Editorial

Smoke And Mirrors House

THE recent goings-on in the House of Assembly adds more fuel to the debate that Members of Parliament are by themselves making a mockery – and travesty – of the very democratic and other principles they swore to uphold as public officials.

Increasingly, it is becoming apparent that those who were entrusted with the people’s business of governance are more consumed by the pleasures of fame and trying to outdo each other with egos that have no place when matters of the State should take centre stage.

This year alone, there has been a walkout by the SLP MPs over what the party deemed a grave injustice after a motion put forward by one of its members was struck of the Order Paper overnight on the advice of the Prime Minister Allen Chastanet.

Also embarrassing is the fact that House Speaker, Leonne Theodore-John, having to remind Members – both seasoned and novice – on the use of the Standing Orders. Quite often, Members seem so hasty to rise on points of order albeit citing the wrong sections of the Standing Orders. But it gets worse, however, when Members continue to challenge the Speaker’s interpretation of House protocol, at which point she often issues another round of advice: that all Members become acquainted with the Standing Orders.

On Thursday, Leader of the Opposition, Philip J. Pierre, attempted to get the Prime Minister to confirm whether a document circulating in the public domain was indeed the Framework Agreement signed between the Government and Desert Star Holdings Limited (DSH) Chairman, Teo Ah Khing, last June.

Pierre dared the Prime Minister to make that document a document of the House, to which the Prime Minister protested, saying words to the effect that, one cannot simply take a document from the Internet and make it a document of the House. The questions that need to be asked are: How did the Prime Minister deduce that Pierre in fact had a copy of the fake when Pierre did not show it to him? If, in fact, the Prime Minister had by now heard that there was a “fake” document circulating, should he not have a copy of it by now?

The Speaker, who has on many occasions appeared to be at her wit’s end at the unbecoming behaviour on both sides of the House, eventually ruled that the document could be made a document of the House. But that long recess that was called that day, when fifteen minutes turned into nearly an hour, has raised many questions.

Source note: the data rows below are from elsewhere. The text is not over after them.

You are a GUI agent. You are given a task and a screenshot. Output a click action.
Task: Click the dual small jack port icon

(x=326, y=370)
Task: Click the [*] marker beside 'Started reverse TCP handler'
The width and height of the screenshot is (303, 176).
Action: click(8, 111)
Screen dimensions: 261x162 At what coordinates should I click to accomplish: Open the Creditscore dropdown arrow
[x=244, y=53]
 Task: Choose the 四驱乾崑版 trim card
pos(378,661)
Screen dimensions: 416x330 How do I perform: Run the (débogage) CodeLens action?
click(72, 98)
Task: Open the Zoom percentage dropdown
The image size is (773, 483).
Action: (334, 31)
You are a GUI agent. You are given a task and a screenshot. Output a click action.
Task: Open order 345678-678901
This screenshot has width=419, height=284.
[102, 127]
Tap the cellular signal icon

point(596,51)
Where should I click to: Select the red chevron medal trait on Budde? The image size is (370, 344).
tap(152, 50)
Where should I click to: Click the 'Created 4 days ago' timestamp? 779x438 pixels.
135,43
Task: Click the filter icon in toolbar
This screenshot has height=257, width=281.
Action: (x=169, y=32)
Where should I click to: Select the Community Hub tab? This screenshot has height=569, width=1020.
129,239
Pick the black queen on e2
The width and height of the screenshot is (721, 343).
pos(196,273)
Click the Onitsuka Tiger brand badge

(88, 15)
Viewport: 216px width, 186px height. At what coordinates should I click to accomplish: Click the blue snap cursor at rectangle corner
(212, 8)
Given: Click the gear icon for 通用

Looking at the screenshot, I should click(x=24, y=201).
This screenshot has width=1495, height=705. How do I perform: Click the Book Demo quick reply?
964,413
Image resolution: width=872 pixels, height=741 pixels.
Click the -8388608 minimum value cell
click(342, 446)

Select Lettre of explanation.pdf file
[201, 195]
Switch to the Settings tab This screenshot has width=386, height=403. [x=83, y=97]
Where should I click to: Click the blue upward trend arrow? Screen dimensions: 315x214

For starters, it would not be farfetched if one was to conclude that the Speaker might have had enough of the debacle that passes for Parliament. Secondly, that Parliament’s final day of the debate – yesterday – was deferred until June 20, just over five weeks away, leaves one to speculate that such a span might just be enough within which to find another Speaker, assuming she has indeed called it quits. Who knows?

No politician worth his or her salt should find it so easy to trivialize the business of the House where bills become laws, the very laws that we are expected to respect and obey. Moreover, given the dire straits in which we find ourselves burrowing deeper each day, our policymakers must pause and do some introspection as to whether they are indeed doing us a service that makes us better as opposed to a funnier laughing-stock.

Too often the citizenry’s attention gets dimmed from revelations about to be made in the House because some Member rises and interrupts the proceedings – citing the wrong section in the Standing Orders – and triviality ends up trumping truth. It’s time that our policymakers make it a policy to conduct themselves professionally and put an end to the smoke and mirrors norm.